Park-NET: identifying Urban parks using multi-source spatial data and Geo-AI
Summary
Public urban green spaces (PUGSs) are a vital part of cities. They have a positive influence on the ecosystem and the well-being of local citizens. This is widely recognizable now with the United Nations (UN) mentioning public urban green spaces accessibility in their Sustainable Development Goals (SDG). To make the most of PUGSs, create them, and manage them sustainably we need to understand them and their spatial and temporal characteristics better. There is also a need for more accessible and cheaper PUGSs datasets so that officials and locals can use that in designing more sustainable neighbourhoods and cities. While spatial PUGSs data for some cities are available in land use dataset, these are often inaccessible to outside researchers, and not updated frequently. Hence there are methodological limitations on how PUGS can be created more efficiently for a wider usage.
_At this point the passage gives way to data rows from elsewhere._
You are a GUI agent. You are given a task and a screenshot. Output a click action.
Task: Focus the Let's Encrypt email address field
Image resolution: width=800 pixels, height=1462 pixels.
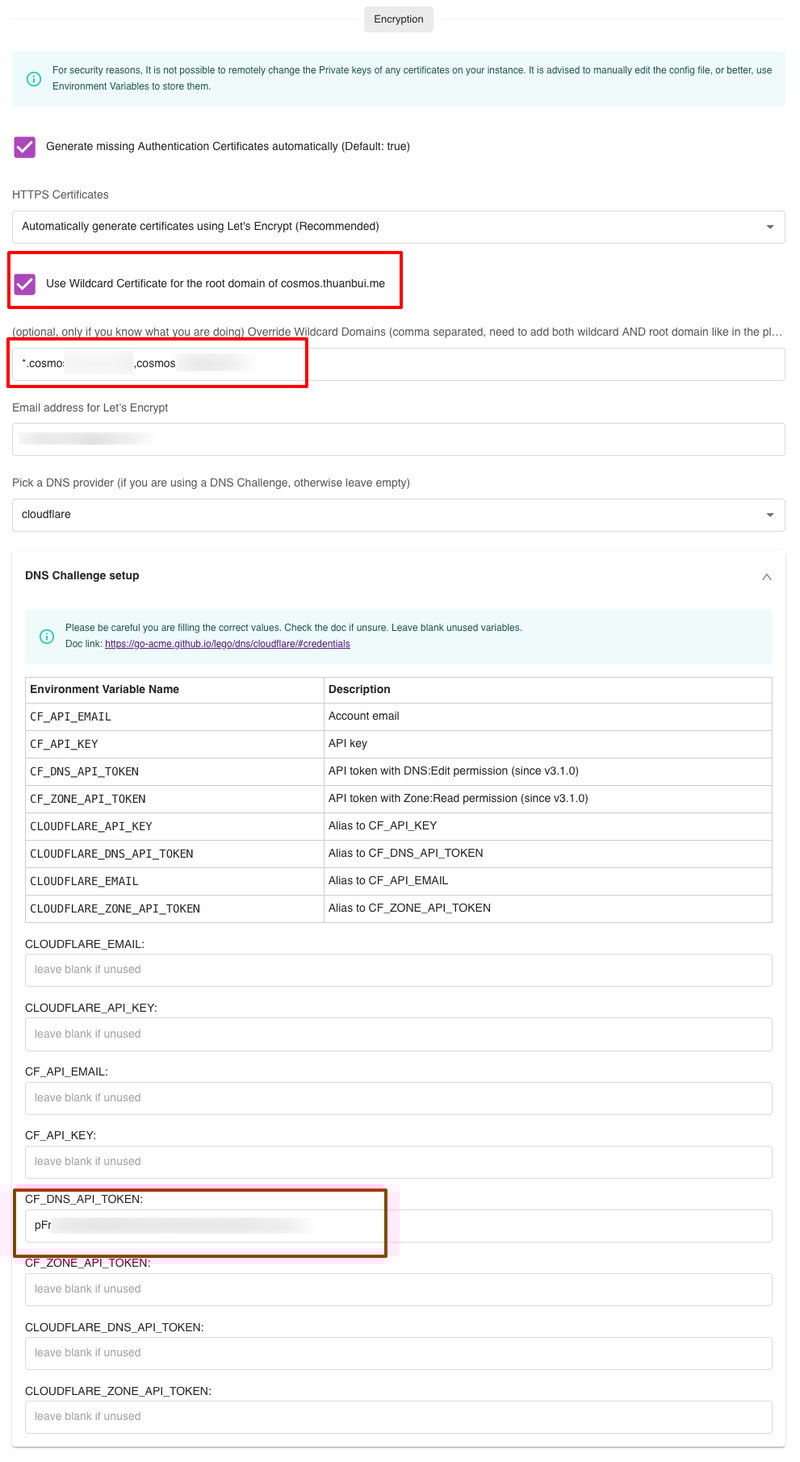pos(398,439)
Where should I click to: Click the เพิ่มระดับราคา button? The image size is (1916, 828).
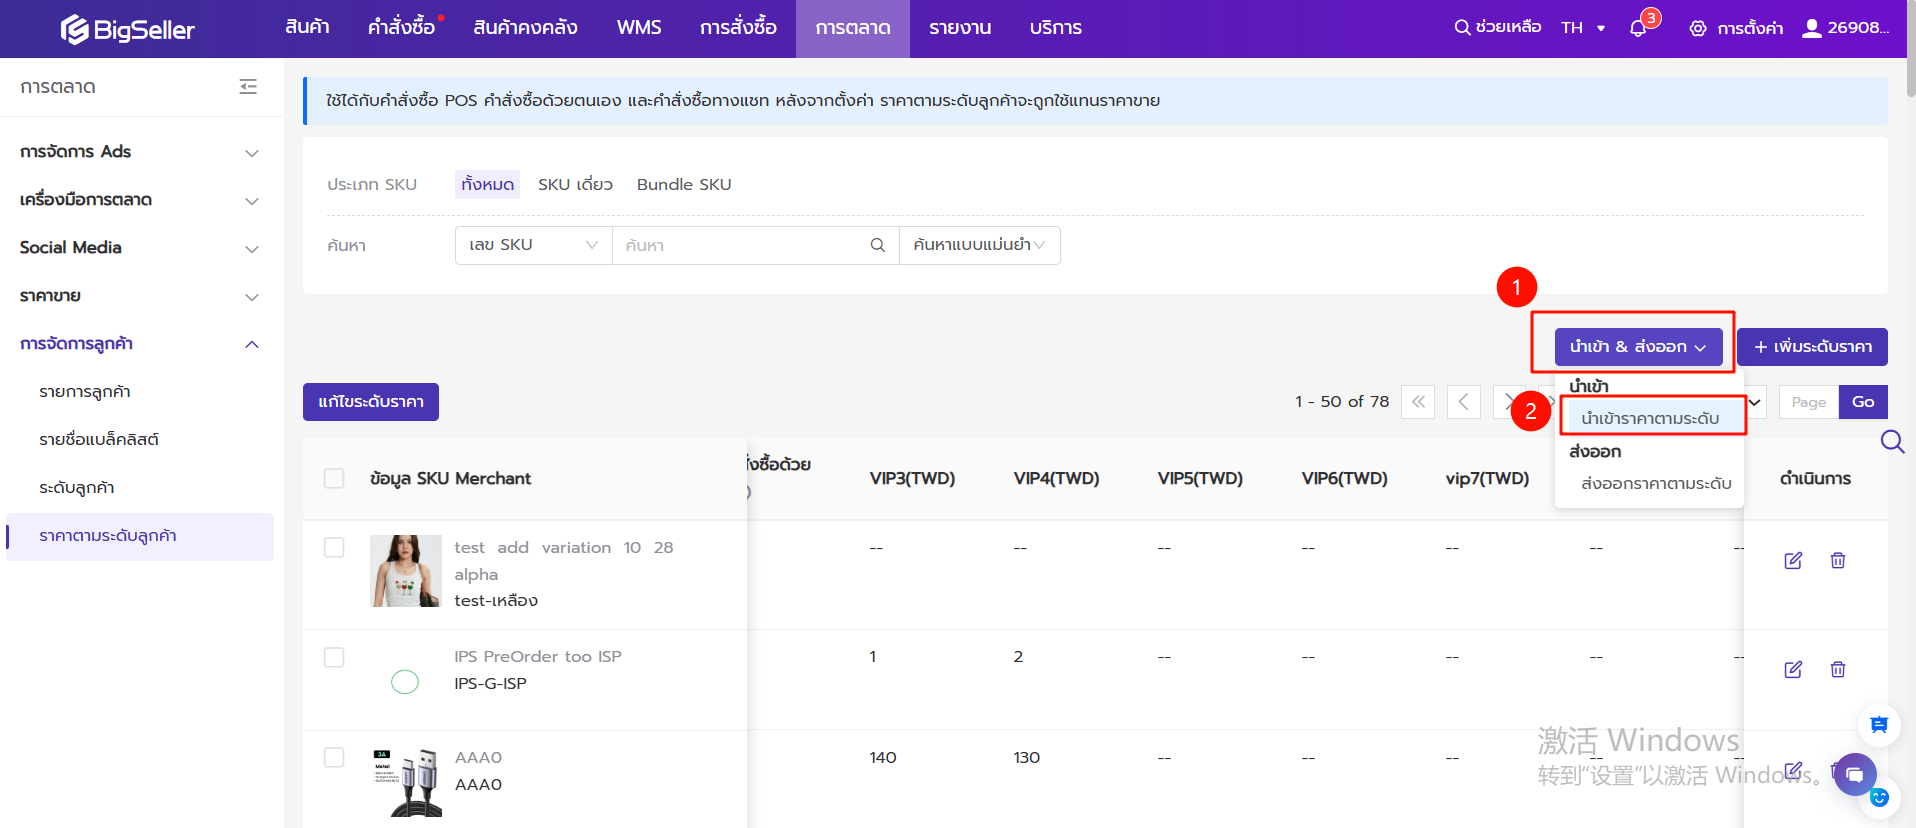pyautogui.click(x=1812, y=347)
Deep learning methods with the usage of satellite images are a great way to achieve that because they can capture geometric patterns of land cover types using freely available satellite images of moderate spatial and temporal resolution. This study evaluates two convolutional network architectures, U-Net and U-Net with a ResNet-34 encoder, for semantic segmentation of PUGSs at a metropolitan level from multiple cities worldwide. Open-source data, mainly Sentinel and ground truth data about PUGSs from various open data portals are used as an input data. The chosen best model had an average test Intersection over Union (IoU) of 0,5610, and average test F1 score of 0,64515 across two external cities, which is a moderate to good performance of the deep learning model in detecting PUGSs. It shows that this approach is promising to create reliable, new PUGSs datasets that can help officials in urban planning.